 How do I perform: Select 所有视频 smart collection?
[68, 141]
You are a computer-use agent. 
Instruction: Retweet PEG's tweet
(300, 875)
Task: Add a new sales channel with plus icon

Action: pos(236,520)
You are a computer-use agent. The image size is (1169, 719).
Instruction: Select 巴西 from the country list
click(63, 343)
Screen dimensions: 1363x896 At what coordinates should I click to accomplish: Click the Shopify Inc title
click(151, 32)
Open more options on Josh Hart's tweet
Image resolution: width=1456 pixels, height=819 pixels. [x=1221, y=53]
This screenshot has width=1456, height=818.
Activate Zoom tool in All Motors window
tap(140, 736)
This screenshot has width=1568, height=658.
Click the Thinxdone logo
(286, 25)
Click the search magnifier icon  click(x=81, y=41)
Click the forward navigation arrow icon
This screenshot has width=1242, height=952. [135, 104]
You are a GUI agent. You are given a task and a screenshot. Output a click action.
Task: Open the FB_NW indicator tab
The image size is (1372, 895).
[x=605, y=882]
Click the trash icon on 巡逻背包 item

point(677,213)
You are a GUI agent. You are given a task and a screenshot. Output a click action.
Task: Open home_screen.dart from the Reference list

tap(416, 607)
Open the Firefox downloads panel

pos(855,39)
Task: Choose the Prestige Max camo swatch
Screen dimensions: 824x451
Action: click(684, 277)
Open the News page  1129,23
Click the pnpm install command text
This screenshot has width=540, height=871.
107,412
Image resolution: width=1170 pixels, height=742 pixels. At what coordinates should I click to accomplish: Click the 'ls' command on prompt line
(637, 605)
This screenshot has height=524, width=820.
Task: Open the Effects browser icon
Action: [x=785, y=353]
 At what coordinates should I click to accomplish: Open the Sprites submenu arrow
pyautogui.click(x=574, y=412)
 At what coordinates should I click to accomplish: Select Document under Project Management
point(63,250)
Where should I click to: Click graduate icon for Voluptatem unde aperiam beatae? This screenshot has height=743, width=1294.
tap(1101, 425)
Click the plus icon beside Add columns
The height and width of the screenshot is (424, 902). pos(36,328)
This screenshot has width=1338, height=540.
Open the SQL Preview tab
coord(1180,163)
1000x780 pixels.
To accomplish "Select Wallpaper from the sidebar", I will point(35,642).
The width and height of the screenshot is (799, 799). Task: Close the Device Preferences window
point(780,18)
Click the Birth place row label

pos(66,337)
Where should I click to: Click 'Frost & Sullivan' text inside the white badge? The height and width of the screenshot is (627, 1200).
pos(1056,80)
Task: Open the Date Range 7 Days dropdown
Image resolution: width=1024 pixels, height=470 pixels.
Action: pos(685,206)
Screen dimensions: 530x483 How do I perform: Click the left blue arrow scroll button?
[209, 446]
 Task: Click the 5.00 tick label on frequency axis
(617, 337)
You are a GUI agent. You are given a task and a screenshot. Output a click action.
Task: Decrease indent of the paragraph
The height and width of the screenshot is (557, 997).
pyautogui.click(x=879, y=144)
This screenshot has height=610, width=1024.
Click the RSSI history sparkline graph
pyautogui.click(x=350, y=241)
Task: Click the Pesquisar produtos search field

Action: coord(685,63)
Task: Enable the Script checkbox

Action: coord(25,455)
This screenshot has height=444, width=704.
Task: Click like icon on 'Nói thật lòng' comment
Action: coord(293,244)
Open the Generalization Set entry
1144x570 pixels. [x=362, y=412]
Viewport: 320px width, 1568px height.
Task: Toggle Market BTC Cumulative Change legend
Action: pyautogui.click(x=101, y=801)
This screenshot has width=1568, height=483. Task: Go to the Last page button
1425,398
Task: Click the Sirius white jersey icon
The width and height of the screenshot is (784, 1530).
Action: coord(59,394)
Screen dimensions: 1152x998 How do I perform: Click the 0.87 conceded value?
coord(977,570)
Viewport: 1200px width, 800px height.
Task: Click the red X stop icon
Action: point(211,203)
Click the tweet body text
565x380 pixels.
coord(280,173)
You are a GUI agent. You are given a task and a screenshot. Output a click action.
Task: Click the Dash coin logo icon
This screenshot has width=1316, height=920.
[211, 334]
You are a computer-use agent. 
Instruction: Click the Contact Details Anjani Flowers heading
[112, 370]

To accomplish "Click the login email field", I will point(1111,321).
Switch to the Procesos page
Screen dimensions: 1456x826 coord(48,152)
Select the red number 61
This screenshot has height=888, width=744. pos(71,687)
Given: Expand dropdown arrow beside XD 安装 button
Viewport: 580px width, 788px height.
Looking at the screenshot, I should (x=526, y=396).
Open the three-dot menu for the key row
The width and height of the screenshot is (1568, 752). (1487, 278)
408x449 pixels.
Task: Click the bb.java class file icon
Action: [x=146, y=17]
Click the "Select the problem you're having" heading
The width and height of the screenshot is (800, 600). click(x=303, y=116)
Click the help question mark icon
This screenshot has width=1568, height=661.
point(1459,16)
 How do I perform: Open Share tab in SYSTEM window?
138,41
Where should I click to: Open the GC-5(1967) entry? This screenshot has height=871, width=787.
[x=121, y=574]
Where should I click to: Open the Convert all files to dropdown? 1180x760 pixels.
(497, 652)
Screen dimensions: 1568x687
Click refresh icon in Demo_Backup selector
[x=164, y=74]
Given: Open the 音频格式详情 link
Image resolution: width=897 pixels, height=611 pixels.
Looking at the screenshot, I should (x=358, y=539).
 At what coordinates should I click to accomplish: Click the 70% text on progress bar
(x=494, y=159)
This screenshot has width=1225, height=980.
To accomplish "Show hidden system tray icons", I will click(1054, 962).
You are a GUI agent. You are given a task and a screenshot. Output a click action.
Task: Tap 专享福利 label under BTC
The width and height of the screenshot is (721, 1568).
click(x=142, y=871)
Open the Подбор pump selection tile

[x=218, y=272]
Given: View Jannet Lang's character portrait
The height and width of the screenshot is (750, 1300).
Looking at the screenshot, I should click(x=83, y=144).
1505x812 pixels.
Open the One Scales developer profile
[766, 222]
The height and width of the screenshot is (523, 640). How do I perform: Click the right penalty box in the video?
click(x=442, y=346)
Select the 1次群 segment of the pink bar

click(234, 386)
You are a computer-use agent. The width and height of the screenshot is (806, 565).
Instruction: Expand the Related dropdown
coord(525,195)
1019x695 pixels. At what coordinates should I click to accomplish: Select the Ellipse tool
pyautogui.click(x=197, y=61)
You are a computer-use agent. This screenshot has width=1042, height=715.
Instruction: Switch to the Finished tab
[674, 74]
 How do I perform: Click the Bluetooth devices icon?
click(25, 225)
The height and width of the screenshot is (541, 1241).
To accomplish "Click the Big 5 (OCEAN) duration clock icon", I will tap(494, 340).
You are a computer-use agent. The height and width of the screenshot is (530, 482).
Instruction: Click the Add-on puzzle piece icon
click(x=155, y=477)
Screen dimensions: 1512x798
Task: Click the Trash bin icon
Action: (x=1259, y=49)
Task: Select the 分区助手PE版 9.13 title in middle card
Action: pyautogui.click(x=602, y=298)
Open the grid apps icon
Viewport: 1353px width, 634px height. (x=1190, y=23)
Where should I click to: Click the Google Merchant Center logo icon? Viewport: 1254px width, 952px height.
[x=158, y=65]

::::

Retype the entries exactly, including every line.

▶ _SOLVED PROBLEM_:
 How do I perform: Select 所有视频 smart collection?
[68, 141]
You are a computer-use agent. 
Instruction: Retweet PEG's tweet
(300, 875)
Task: Add a new sales channel with plus icon

Action: pos(236,520)
You are a computer-use agent. The image size is (1169, 719).
Instruction: Select 巴西 from the country list
click(63, 343)
Screen dimensions: 1363x896 At what coordinates should I click to accomplish: Click the Shopify Inc title
click(151, 32)
Open more options on Josh Hart's tweet
Image resolution: width=1456 pixels, height=819 pixels. [x=1221, y=53]
This screenshot has width=1456, height=818.
Activate Zoom tool in All Motors window
tap(140, 736)
This screenshot has width=1568, height=658.
Click the Thinxdone logo
(286, 25)
Click the search magnifier icon  click(x=81, y=41)
Click the forward navigation arrow icon
This screenshot has width=1242, height=952. [135, 104]
You are a GUI agent. You are given a task and a screenshot. Output a click action.
Task: Open the FB_NW indicator tab
The image size is (1372, 895).
[x=605, y=882]
Click the trash icon on 巡逻背包 item

point(677,213)
You are a GUI agent. You are given a task and a screenshot. Output a click action.
Task: Open home_screen.dart from the Reference list

tap(416, 607)
Open the Firefox downloads panel

pos(855,39)
Task: Choose the Prestige Max camo swatch
Screen dimensions: 824x451
Action: click(684, 277)
Open the News page  1129,23
Click the pnpm install command text
This screenshot has width=540, height=871.
107,412
Image resolution: width=1170 pixels, height=742 pixels. At what coordinates should I click to accomplish: Click the 'ls' command on prompt line
(637, 605)
This screenshot has height=524, width=820.
Task: Open the Effects browser icon
Action: [x=785, y=353]
 At what coordinates should I click to accomplish: Open the Sprites submenu arrow
pyautogui.click(x=574, y=412)
 At what coordinates should I click to accomplish: Select Document under Project Management
point(63,250)
Where should I click to: Click graduate icon for Voluptatem unde aperiam beatae? This screenshot has height=743, width=1294.
tap(1101, 425)
Click the plus icon beside Add columns
The height and width of the screenshot is (424, 902). pos(36,328)
This screenshot has width=1338, height=540.
Open the SQL Preview tab
coord(1180,163)
1000x780 pixels.
To accomplish "Select Wallpaper from the sidebar", I will point(35,642).
The width and height of the screenshot is (799, 799). Task: Close the Device Preferences window
point(780,18)
Click the Birth place row label

pos(66,337)
Where should I click to: Click 'Frost & Sullivan' text inside the white badge? The height and width of the screenshot is (627, 1200).
pos(1056,80)
Task: Open the Date Range 7 Days dropdown
Image resolution: width=1024 pixels, height=470 pixels.
Action: pos(685,206)
Screen dimensions: 530x483 How do I perform: Click the left blue arrow scroll button?
[209, 446]
 Task: Click the 5.00 tick label on frequency axis
(617, 337)
You are a GUI agent. You are given a task and a screenshot. Output a click action.
Task: Decrease indent of the paragraph
The height and width of the screenshot is (557, 997).
pyautogui.click(x=879, y=144)
This screenshot has height=610, width=1024.
Click the RSSI history sparkline graph
pyautogui.click(x=350, y=241)
Task: Click the Pesquisar produtos search field

Action: coord(685,63)
Task: Enable the Script checkbox

Action: coord(25,455)
This screenshot has height=444, width=704.
Task: Click like icon on 'Nói thật lòng' comment
Action: coord(293,244)
Open the Generalization Set entry
1144x570 pixels. [x=362, y=412]
Viewport: 320px width, 1568px height.
Task: Toggle Market BTC Cumulative Change legend
Action: pyautogui.click(x=101, y=801)
This screenshot has width=1568, height=483. Task: Go to the Last page button
1425,398
Task: Click the Sirius white jersey icon
The width and height of the screenshot is (784, 1530).
Action: coord(59,394)
Screen dimensions: 1152x998 How do I perform: Click the 0.87 conceded value?
coord(977,570)
Viewport: 1200px width, 800px height.
Task: Click the red X stop icon
Action: point(211,203)
Click the tweet body text
565x380 pixels.
coord(280,173)
You are a GUI agent. You are given a task and a screenshot. Output a click action.
Task: Click the Dash coin logo icon
This screenshot has width=1316, height=920.
[211, 334]
You are a computer-use agent. 
Instruction: Click the Contact Details Anjani Flowers heading
[112, 370]

To accomplish "Click the login email field", I will point(1111,321).
Switch to the Procesos page
Screen dimensions: 1456x826 coord(48,152)
Select the red number 61
This screenshot has height=888, width=744. pos(71,687)
Given: Expand dropdown arrow beside XD 安装 button
Viewport: 580px width, 788px height.
Looking at the screenshot, I should (x=526, y=396).
Open the three-dot menu for the key row
The width and height of the screenshot is (1568, 752). (1487, 278)
408x449 pixels.
Task: Click the bb.java class file icon
Action: [x=146, y=17]
Click the "Select the problem you're having" heading
The width and height of the screenshot is (800, 600). click(x=303, y=116)
Click the help question mark icon
This screenshot has width=1568, height=661.
point(1459,16)
 How do I perform: Open Share tab in SYSTEM window?
138,41
Where should I click to: Open the GC-5(1967) entry? This screenshot has height=871, width=787.
[x=121, y=574]
Where should I click to: Open the Convert all files to dropdown? 1180x760 pixels.
(497, 652)
Screen dimensions: 1568x687
Click refresh icon in Demo_Backup selector
[x=164, y=74]
Given: Open the 音频格式详情 link
Image resolution: width=897 pixels, height=611 pixels.
Looking at the screenshot, I should (x=358, y=539).
 At what coordinates should I click to accomplish: Click the 70% text on progress bar
(x=494, y=159)
This screenshot has width=1225, height=980.
To accomplish "Show hidden system tray icons", I will click(1054, 962).
You are a GUI agent. You are given a task and a screenshot. Output a click action.
Task: Tap 专享福利 label under BTC
The width and height of the screenshot is (721, 1568).
click(x=142, y=871)
Open the Подбор pump selection tile

[x=218, y=272]
Given: View Jannet Lang's character portrait
The height and width of the screenshot is (750, 1300).
Looking at the screenshot, I should click(x=83, y=144).
1505x812 pixels.
Open the One Scales developer profile
[766, 222]
The height and width of the screenshot is (523, 640). How do I perform: Click the right penalty box in the video?
click(x=442, y=346)
Select the 1次群 segment of the pink bar

click(234, 386)
You are a computer-use agent. The width and height of the screenshot is (806, 565).
Instruction: Expand the Related dropdown
coord(525,195)
1019x695 pixels. At what coordinates should I click to accomplish: Select the Ellipse tool
pyautogui.click(x=197, y=61)
You are a computer-use agent. This screenshot has width=1042, height=715.
Instruction: Switch to the Finished tab
[674, 74]
 How do I perform: Click the Bluetooth devices icon?
click(25, 225)
The height and width of the screenshot is (541, 1241).
To accomplish "Click the Big 5 (OCEAN) duration clock icon", I will tap(494, 340).
You are a computer-use agent. The height and width of the screenshot is (530, 482).
Instruction: Click the Add-on puzzle piece icon
click(x=155, y=477)
Screen dimensions: 1512x798
Task: Click the Trash bin icon
Action: (x=1259, y=49)
Task: Select the 分区助手PE版 9.13 title in middle card
Action: pyautogui.click(x=602, y=298)
Open the grid apps icon
Viewport: 1353px width, 634px height. (x=1190, y=23)
Where should I click to: Click the Google Merchant Center logo icon? Viewport: 1254px width, 952px height.
[x=158, y=65]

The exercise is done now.